▶ PROBLEM TO SOLVE
Reproduce the following rows word for word, leaving out the pictures.
++++ EXTRACTED RECORDS
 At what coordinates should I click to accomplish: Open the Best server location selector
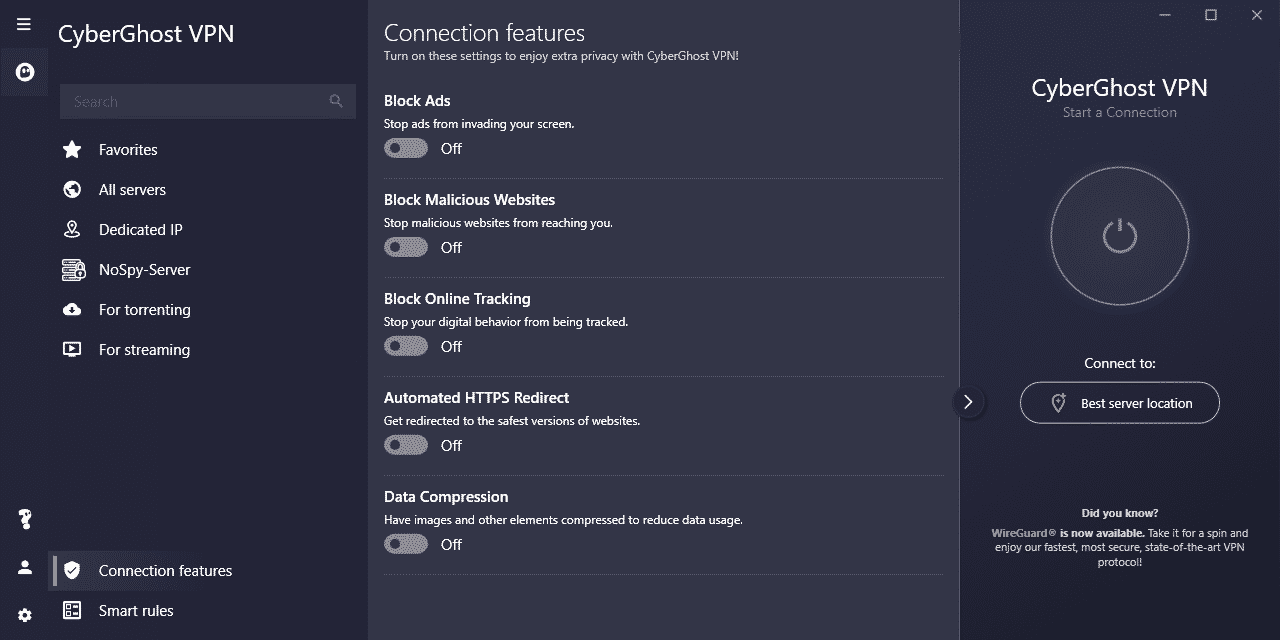coord(1119,402)
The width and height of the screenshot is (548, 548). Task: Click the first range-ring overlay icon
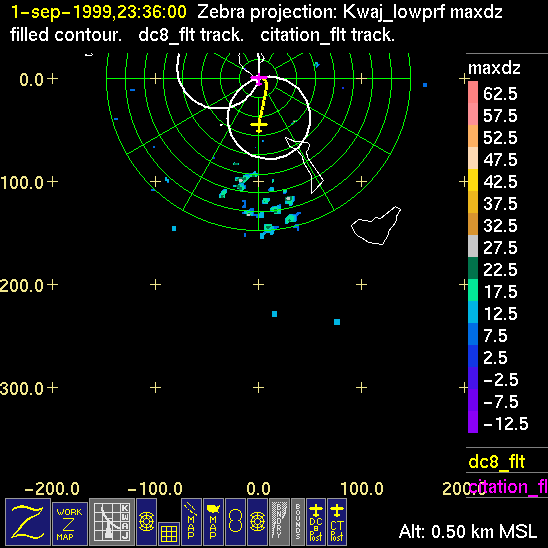(x=146, y=522)
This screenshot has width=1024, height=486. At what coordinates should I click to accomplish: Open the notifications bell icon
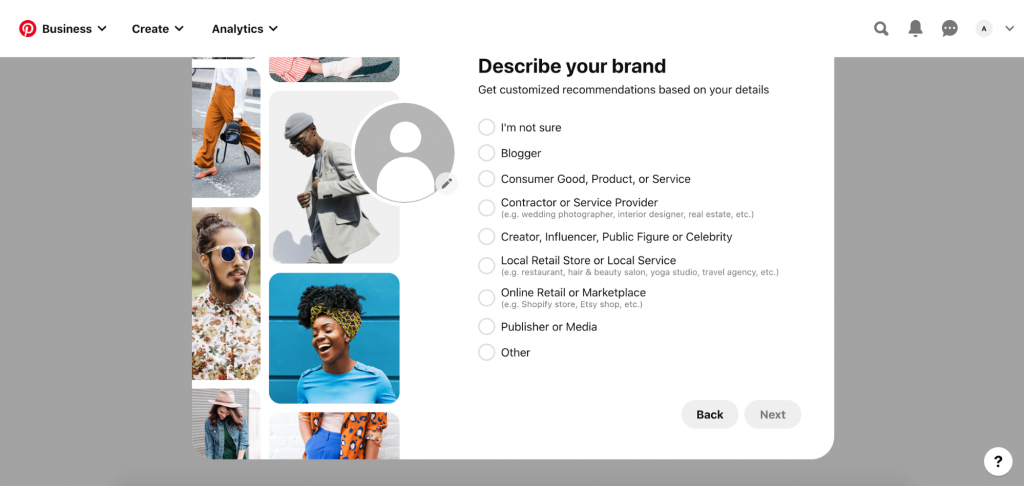[x=915, y=29]
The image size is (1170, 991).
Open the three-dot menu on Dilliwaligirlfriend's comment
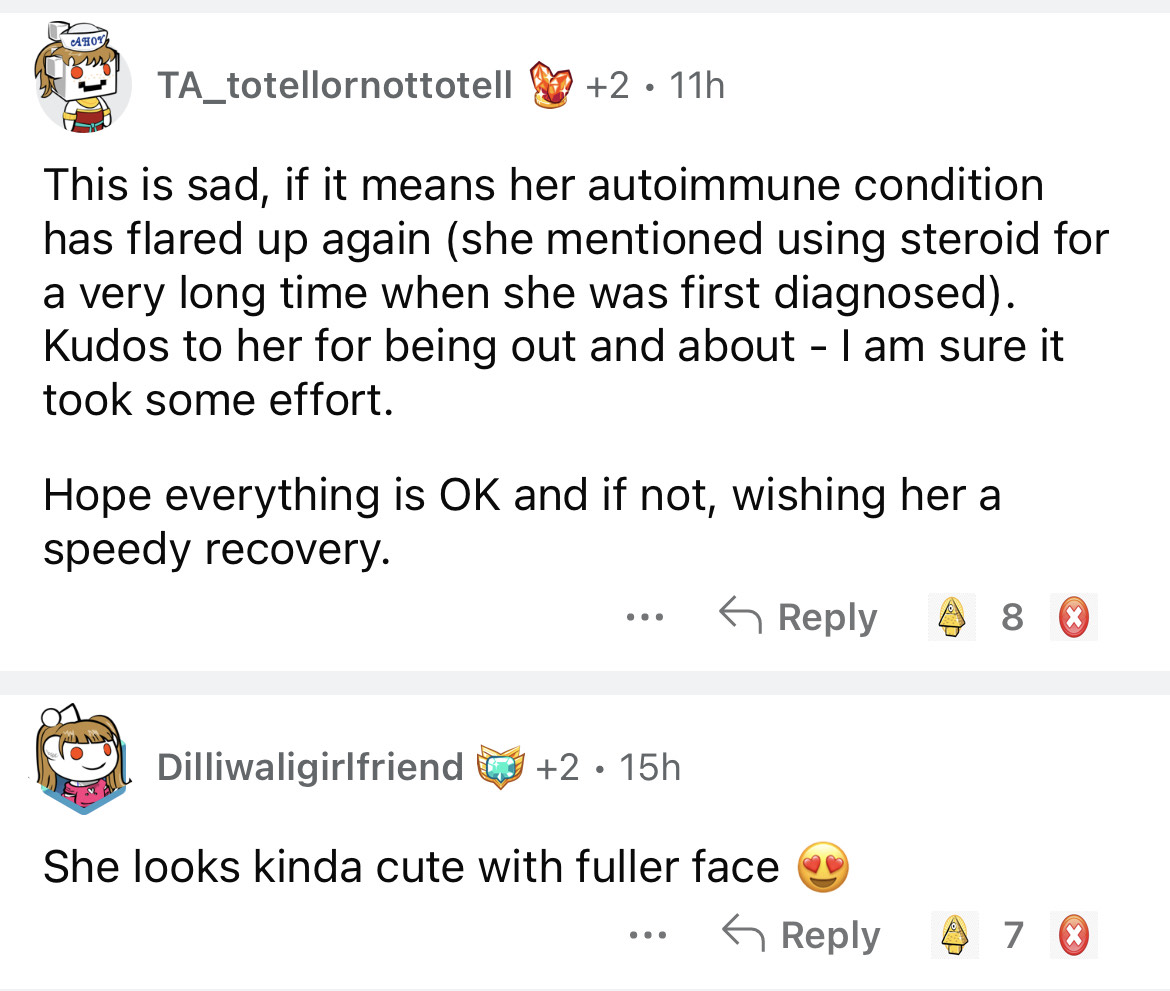coord(644,935)
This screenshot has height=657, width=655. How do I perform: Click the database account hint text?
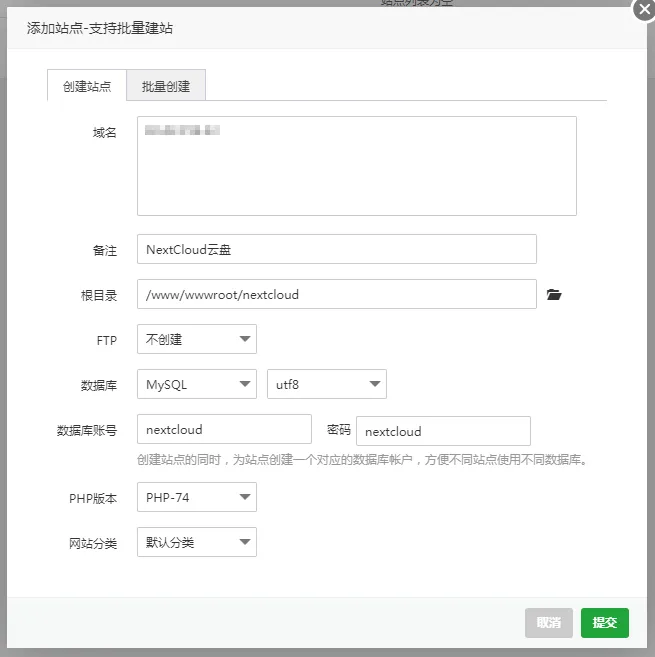click(x=361, y=461)
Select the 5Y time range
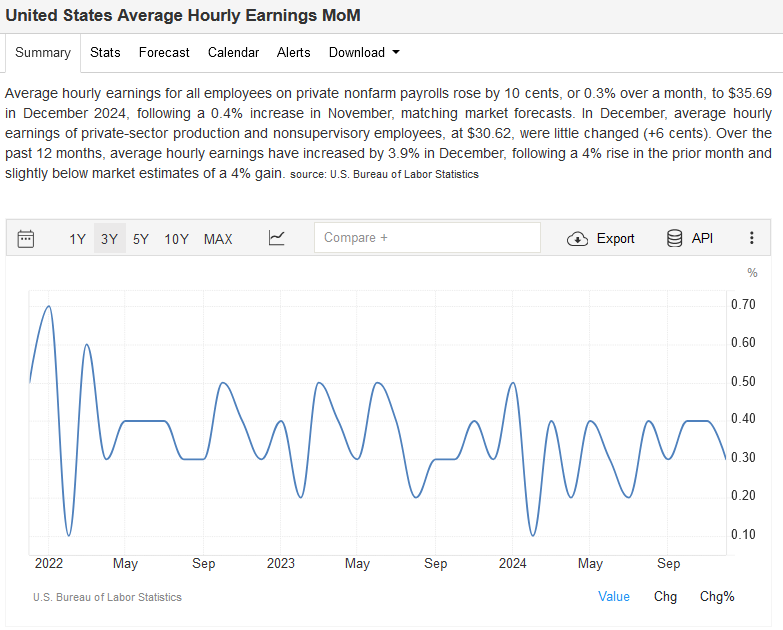The width and height of the screenshot is (783, 630). coord(141,238)
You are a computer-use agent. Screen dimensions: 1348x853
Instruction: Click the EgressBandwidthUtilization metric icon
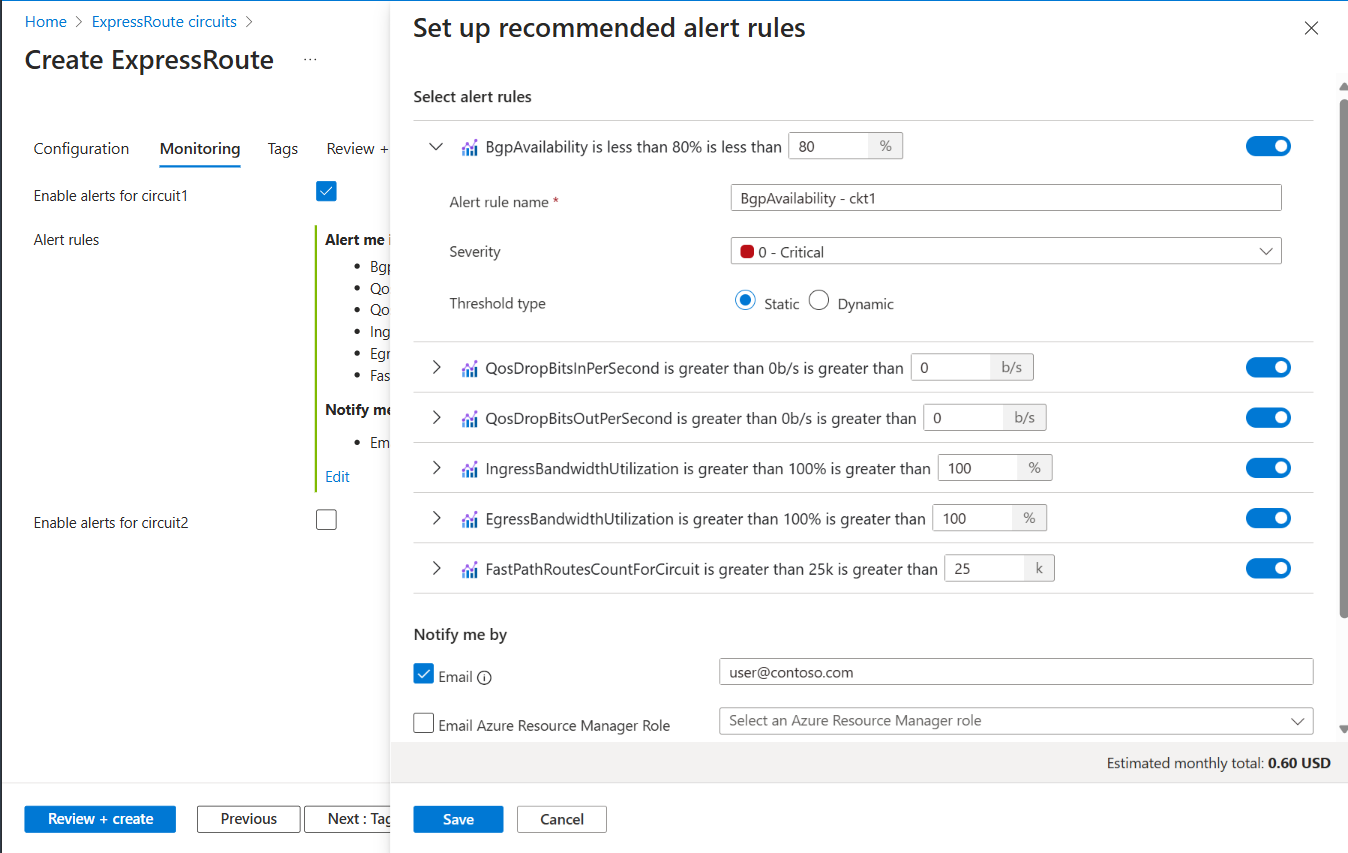pos(470,518)
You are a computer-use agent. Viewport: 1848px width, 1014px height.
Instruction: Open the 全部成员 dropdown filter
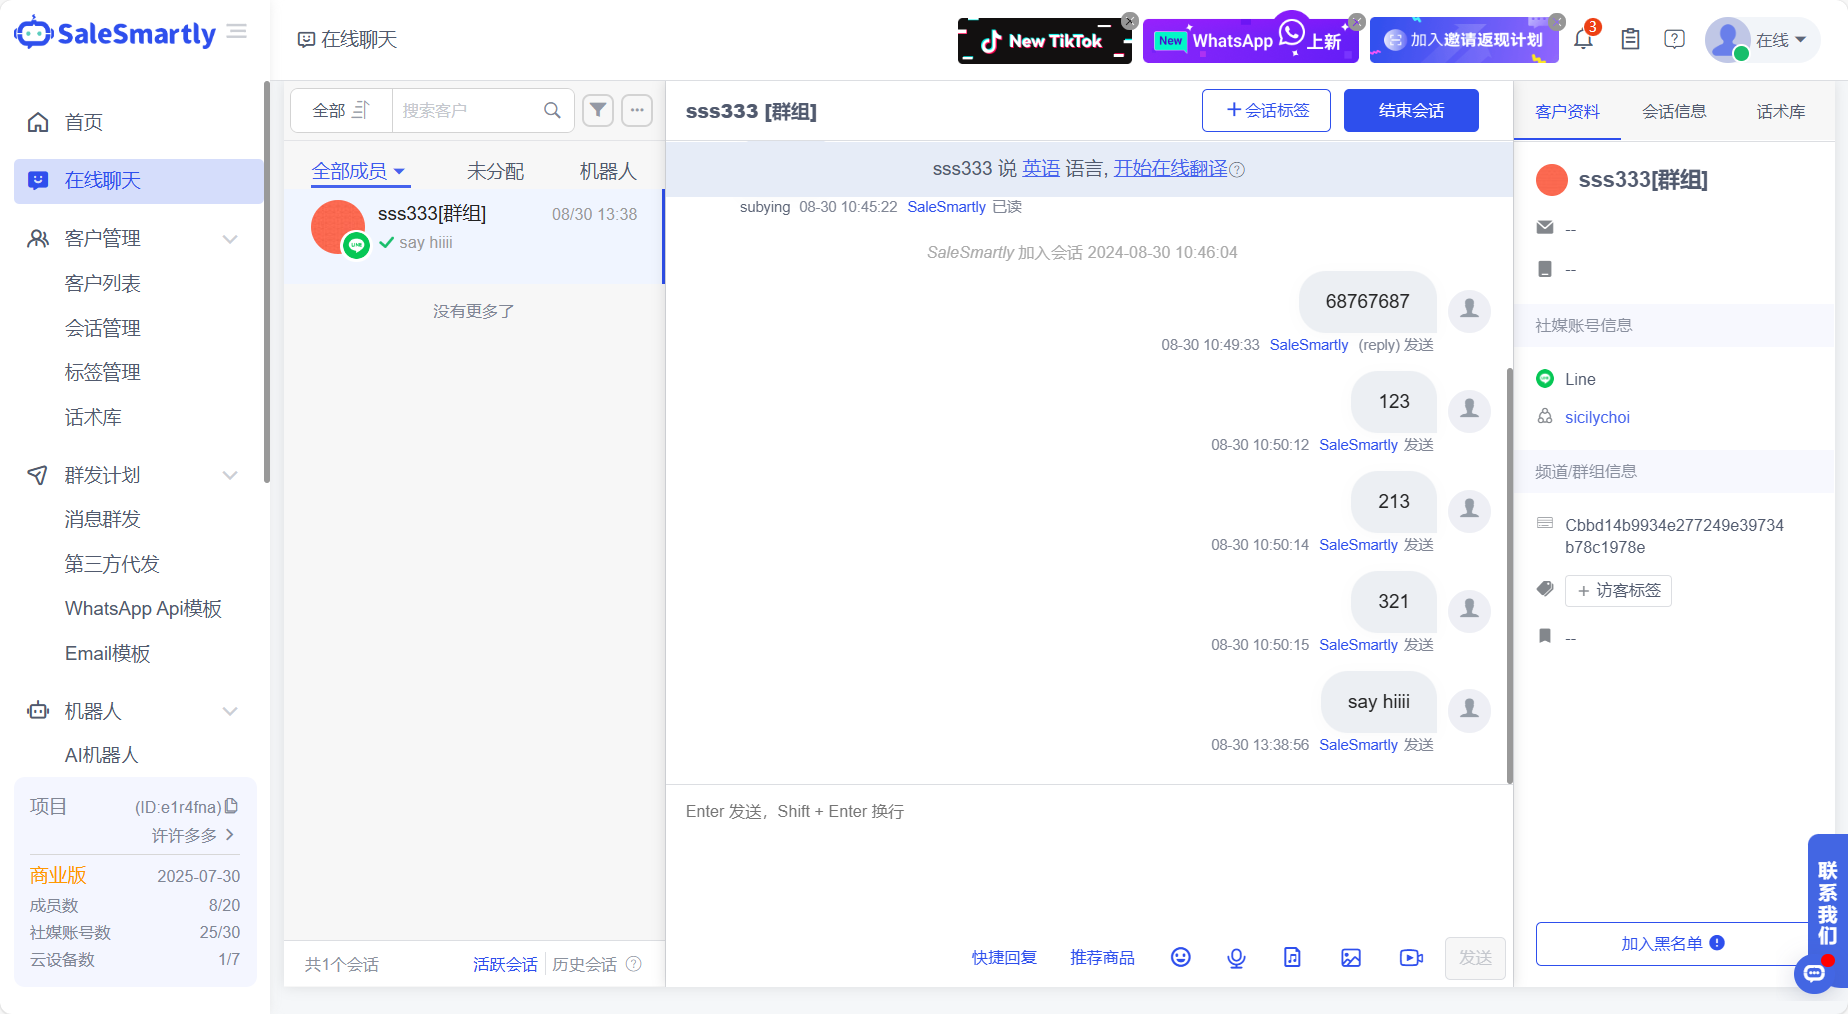[360, 170]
++++++++
▶ WRITTEN RESPONSE
 At what coordinates should I click to accomplish: Open the Best server location selector
coord(1119,402)
The width and height of the screenshot is (548, 548). Task: Click the first range-ring overlay icon
(x=146, y=522)
This screenshot has width=1024, height=486. At what coordinates should I click to accomplish: Open the notifications bell icon
[x=915, y=29]
The image size is (1170, 991).
Open the three-dot menu on Dilliwaligirlfriend's comment
coord(644,935)
This screenshot has height=657, width=655. How do I perform: Click the database account hint text?
click(x=361, y=461)
Select the 5Y time range
The width and height of the screenshot is (783, 630). coord(141,238)
You are a computer-use agent. Screen dimensions: 1348x853
Instruction: Click the EgressBandwidthUtilization metric icon
pos(470,518)
You are a computer-use agent. Viewport: 1848px width, 1014px height.
Instruction: Open the 全部成员 dropdown filter
[360, 170]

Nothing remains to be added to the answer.